Nature has a funny way of predicting the future. The chickens molted early this year. Tom, our large Black Spanish Turkey lost almost all his tail feathers by the end of July. I noticed that many of the chickens followed suit.
This time of year you may notice that many of your chickens are looking a bit straggly in the feather department. This is a perfectly natural and healthy process that most birds experience in the fall.
What is the molt?
Your chickens loose their old and perhaps damaged feathers so that new plumage can grow in creating a dense and insulated coat for winter.
How do I know if my chickens are molting?
Usually chickens molt for the first time their second autumn.

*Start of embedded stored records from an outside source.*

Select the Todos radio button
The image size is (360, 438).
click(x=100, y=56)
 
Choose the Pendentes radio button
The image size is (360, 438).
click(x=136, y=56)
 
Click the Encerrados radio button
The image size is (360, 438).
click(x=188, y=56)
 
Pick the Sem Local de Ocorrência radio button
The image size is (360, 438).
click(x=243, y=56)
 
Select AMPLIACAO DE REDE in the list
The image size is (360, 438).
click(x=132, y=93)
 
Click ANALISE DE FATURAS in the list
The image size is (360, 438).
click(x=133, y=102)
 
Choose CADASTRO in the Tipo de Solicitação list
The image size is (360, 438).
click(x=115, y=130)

Some chickens molt heavily, becoming almost bald, while others might loose only a few feathers. Other things can cause a molt; stress, changes in diet, a long brood time, health problems. But if your chickens seems healthy, (eating, drinking well and no visible health problems) and it’s the fall time of year, then it’s most likely the seasonal molt.
You’ll also find feathers scattered around the coop and run area.
Enthusiastic roosters can cause hens to loose feathers during mating. This usually occurs on the back and at the sides behind the wing. They will also loose feathers on the back of the head where he holds on with his beak. If your hens are displaying this pattern of feather loss check them for cuts under the wing and consider separating them from the roo until their feathers grow back. This also might be a sign of too many roosters per hen count in your flock.
My nest boxes are empty?
Unfortunately for us humans, chickens lay eggs less frequently during the molt and sometimes stop laying altogether. Just like heirloom tomatoes or spring lettuce, eggs are a seasonal commodity.
The protein that they use to lay eggs is now being used to grow feathers back. A hen knows what her body needs in each season of life.
How do chickens know it’s time to molt?
Nature is smart. The molt occurs at just the right time in the season to prepare your chickens for winter. The old feathers are shed, and then have time to grow back just in time for the really cold weather to hit.
Birds are instinctively sensitive to the number of daylight hours. It’s what prompts migratory birds to head south, it effects egg laying and the beginning of molting season.
What can I do to help my chickens recover from molt?
It takes extra protein to grow back feather. That’s one of the main reasons egg production lowers during this time. Make sure you feed your chickens a balanced feed. If some of your birds are having a particular hard molt, you can gradually up the protein level. Feed a 20% feed, or a grower feed.
Fresh greens and scrambled eggs can also be added to their diet. Don’t feed raw eggs as this can encourage the chickens to eat their own eggs.
Provide a calcium supplement like crushed oyster shell or crushed, dried egg shells.
Try not to handle your chickens at this time. If you look closely they will be getting their pin feathers in. Pin feathers are a baby feather. The pin feather grows out the feather shaft and looks like a small spear. (They remind me of the plastic tips of shoelaces) these feathers are particularly sensitive for a chicken. As the feather develops it will send a shoot out the end of the pin feather, lengthening until the feather is full grown.
Remove over zealous roosters from your hens. Over mating can damage and injure a hen growing her feathers back.
Provide clean dust bathing areas. Molt is a great time for chickens to really exfoliate their skin and old, dead feather shafts and material. It also keeps new feather free of mites and other external parasites.